South India Leads Nation in Food Safety, Records Just 13% Failure Rate

Overview

South India has outperformed the rest of the country in food safety compliance over the past five years. Between 2020-21 and 2024-25, the five southern states recorded a food safety failure rate of just 13.2%—less than half the national average of 27.5%, according to data tabled in Parliament. Officials detected 32,465 violations in the region and took enforcement action in 18,501 cases (57%). While this enforcement rate is slightly below the national average of 59%, the region’s significantly lower failure rate underscores stronger overall compliance and better food safety standards.

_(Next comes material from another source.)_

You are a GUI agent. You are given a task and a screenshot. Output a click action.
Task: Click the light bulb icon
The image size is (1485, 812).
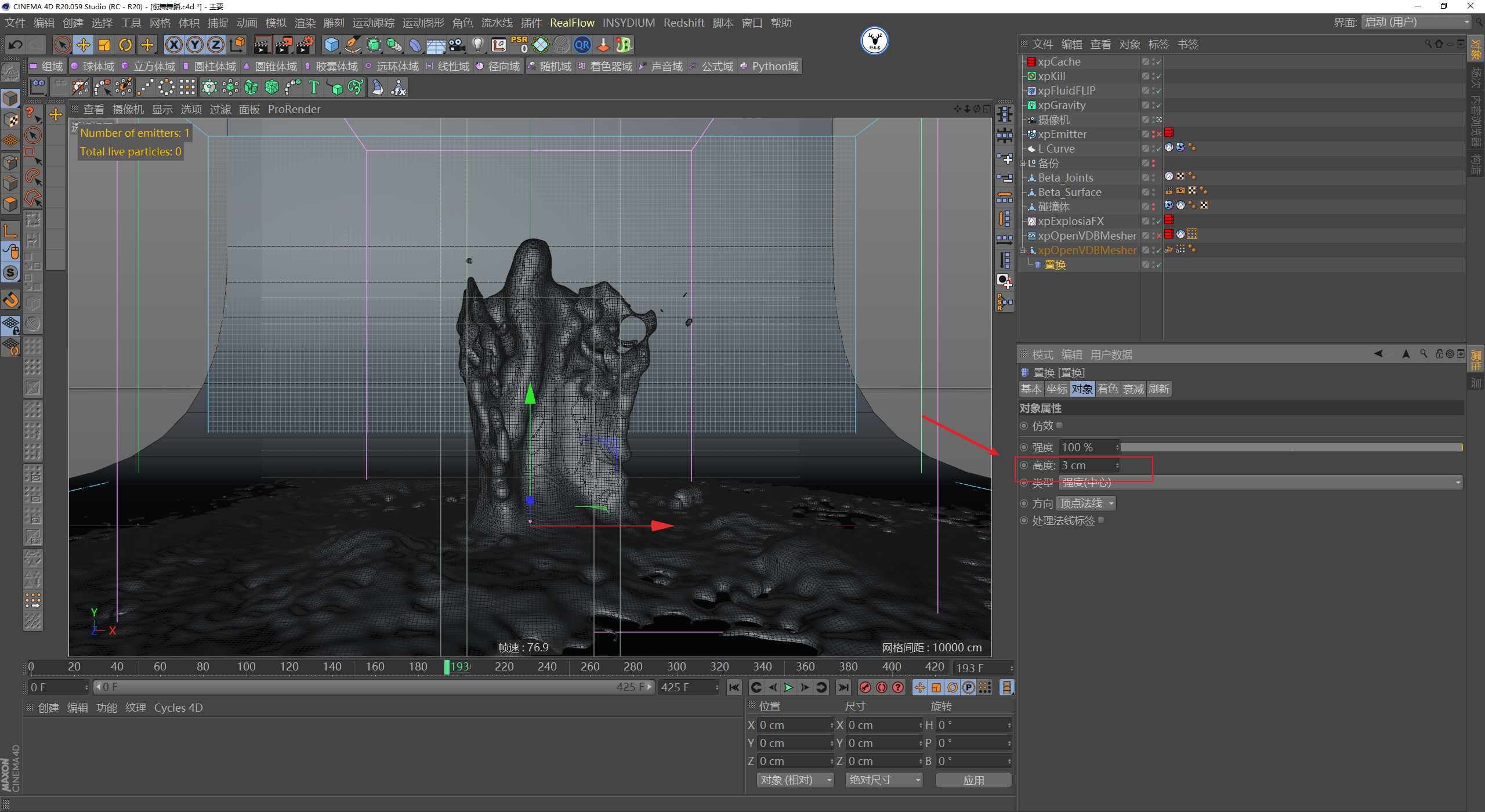[x=477, y=45]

What Counts as Non-Conformance?

Non-conformance refers to food samples that fail to meet the Food Safety and Standards Authority of India (FSSAI) norms. Failures may involve:

  • Harmful contaminants or pesticide residues

  • Microbial contamination

  • Adulteration with unsafe or cheaper substances

  • Mislabelling or false claims

  • Poor nutritional quality

Food safety officers collect market, eatery, and production samples for lab testing. Non-compliance can lead to fines, recalls, license cancellations, or prosecution under the Food Safety and Standards Act, 2006.

South India: State-Wise Trends

  • Tamil Nadu reported the highest violations (19,622), but improved sharply—its failure rate dropped from 32.8% in 2022-23 to 12.4% in 2024-25. The state imposed 11,692 penalties.

  • Kerala tested 10,767 samples in 2024-25, the region’s second-highest. It penalised 66.5% of violations, but failures rose from 12.1% to 15.2%, raising new concerns.

  • Telangana expanded testing capacity by 274% in five years, reaching 3,347 samples in 2024-25. Failures fell to 9.7%, though enforcement lagged at 32%.

  • Andhra Pradesh led in enforcement, penalising 73.5% of violations—the highest in the region. Its failure rate fell from 16.4% to 8.6%.

  • Karnataka achieved the country’s best quality, with only 5.9% failures over five years and a record low of 2.6% in 2021-22.

National Picture: Sharp Contrasts

Food safety testing nearly doubled nationwide—from 1.05 lakh samples in 2020-21 to 2.03 lakh in 2024-25, a 93% rise. Broader coverage, however, exposed stark gaps:

  • Uttar Pradesh recorded a crisis-level 54.3% failure rate in 2024-25—every second sample failed. The state alone accounted for 30% of all national violations (16,500 cases) despite imposing 15,000 penalties.

  • Rajasthan ranked second with 27.4% failures but showed strong enforcement at 82%.

  • Maharashtra (23.1%) and Haryana (22.4%) reported persistent quality issues.

  • Sikkim, Puducherry, and Dadra & Nagar Haveli reported zero failures, showing that strong local systems can deliver full compliance.

Takeaway

South India maintains better food quality and compliance than much of the country, even if enforcement trails slightly. Karnataka and Andhra Pradesh demonstrate how strict monitoring and follow-up can reduce failures, while Tamil Nadu shows that large states can turn around with targeted action. National data, however, reveals deep disparities—with states like Uttar Pradesh and Rajasthan facing a food safety crisis, while smaller states achieve near-perfect compliance.